**Exercise aim:**
Rename "Smallest Screen Width" as "Minimum Screen Width" in the items from their beginning through the line containing "click(x=50, y=432)", and write those lines out again with everything else left as it is.

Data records
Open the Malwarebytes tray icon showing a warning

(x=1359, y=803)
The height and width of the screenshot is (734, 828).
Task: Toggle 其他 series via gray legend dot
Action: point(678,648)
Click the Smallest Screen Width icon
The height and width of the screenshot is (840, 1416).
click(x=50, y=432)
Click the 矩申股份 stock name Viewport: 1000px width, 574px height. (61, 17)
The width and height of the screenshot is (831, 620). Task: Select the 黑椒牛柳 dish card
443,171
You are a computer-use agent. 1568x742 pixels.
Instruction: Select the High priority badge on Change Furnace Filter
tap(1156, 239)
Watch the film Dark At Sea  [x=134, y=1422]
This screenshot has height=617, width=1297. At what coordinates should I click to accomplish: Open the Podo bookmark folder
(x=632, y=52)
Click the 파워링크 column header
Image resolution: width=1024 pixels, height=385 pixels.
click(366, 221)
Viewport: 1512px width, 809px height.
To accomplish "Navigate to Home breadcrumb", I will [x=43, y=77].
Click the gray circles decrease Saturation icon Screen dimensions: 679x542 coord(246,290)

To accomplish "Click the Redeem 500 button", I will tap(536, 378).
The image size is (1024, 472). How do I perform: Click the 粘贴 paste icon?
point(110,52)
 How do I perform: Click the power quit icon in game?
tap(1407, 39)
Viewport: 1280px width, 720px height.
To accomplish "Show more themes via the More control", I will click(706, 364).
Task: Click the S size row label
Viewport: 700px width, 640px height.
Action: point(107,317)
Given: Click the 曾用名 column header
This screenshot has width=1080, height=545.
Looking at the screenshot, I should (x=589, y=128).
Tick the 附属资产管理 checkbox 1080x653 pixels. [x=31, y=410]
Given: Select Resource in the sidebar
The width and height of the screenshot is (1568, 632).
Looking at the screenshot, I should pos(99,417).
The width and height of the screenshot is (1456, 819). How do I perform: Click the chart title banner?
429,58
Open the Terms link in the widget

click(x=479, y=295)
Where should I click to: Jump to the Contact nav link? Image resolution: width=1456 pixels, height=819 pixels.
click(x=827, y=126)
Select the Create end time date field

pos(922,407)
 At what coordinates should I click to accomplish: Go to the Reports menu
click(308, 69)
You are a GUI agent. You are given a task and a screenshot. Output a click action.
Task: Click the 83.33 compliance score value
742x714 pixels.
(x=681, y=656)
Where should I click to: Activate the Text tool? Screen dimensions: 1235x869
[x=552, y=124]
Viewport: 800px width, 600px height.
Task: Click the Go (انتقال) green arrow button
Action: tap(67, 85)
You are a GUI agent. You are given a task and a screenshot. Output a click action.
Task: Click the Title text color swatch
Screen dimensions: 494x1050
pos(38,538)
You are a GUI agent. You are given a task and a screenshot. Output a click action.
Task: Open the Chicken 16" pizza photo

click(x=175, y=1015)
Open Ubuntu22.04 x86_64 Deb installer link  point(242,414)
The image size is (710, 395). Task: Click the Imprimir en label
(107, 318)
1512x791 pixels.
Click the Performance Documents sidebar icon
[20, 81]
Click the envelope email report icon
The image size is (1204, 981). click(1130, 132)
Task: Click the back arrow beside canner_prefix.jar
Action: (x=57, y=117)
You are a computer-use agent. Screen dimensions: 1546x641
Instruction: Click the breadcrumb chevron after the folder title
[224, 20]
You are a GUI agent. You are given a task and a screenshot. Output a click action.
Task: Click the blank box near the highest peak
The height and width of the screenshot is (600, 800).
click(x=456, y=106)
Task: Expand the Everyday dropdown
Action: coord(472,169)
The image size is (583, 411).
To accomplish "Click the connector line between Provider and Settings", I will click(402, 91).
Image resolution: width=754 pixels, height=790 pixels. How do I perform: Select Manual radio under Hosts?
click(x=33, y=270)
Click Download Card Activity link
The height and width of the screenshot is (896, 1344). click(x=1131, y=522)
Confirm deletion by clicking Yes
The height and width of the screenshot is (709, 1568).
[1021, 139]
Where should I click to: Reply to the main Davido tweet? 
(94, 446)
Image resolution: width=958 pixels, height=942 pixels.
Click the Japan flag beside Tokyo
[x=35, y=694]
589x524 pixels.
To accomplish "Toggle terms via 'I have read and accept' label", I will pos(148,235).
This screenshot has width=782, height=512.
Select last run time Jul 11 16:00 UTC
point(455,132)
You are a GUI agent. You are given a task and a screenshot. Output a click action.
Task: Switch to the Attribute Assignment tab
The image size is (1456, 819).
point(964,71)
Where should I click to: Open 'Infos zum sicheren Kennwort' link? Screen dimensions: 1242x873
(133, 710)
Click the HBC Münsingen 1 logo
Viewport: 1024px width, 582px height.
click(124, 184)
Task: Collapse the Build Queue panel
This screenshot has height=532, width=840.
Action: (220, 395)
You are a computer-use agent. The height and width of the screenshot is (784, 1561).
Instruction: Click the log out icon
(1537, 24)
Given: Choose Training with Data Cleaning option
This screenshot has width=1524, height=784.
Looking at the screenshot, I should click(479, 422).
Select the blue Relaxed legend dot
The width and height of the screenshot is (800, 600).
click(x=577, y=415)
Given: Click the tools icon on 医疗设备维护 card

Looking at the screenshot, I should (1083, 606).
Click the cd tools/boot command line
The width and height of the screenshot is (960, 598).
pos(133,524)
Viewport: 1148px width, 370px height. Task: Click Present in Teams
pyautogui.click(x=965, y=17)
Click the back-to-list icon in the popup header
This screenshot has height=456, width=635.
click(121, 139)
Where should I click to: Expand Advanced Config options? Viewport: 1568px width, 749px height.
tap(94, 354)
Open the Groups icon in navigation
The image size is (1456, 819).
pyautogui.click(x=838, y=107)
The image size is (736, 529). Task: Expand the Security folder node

**Response:**
Open the Malwarebytes tray icon showing a warning

(x=1359, y=803)
The height and width of the screenshot is (734, 828).
Task: Toggle 其他 series via gray legend dot
Action: point(678,648)
Click the Minimum Screen Width icon
The height and width of the screenshot is (840, 1416).
click(x=50, y=432)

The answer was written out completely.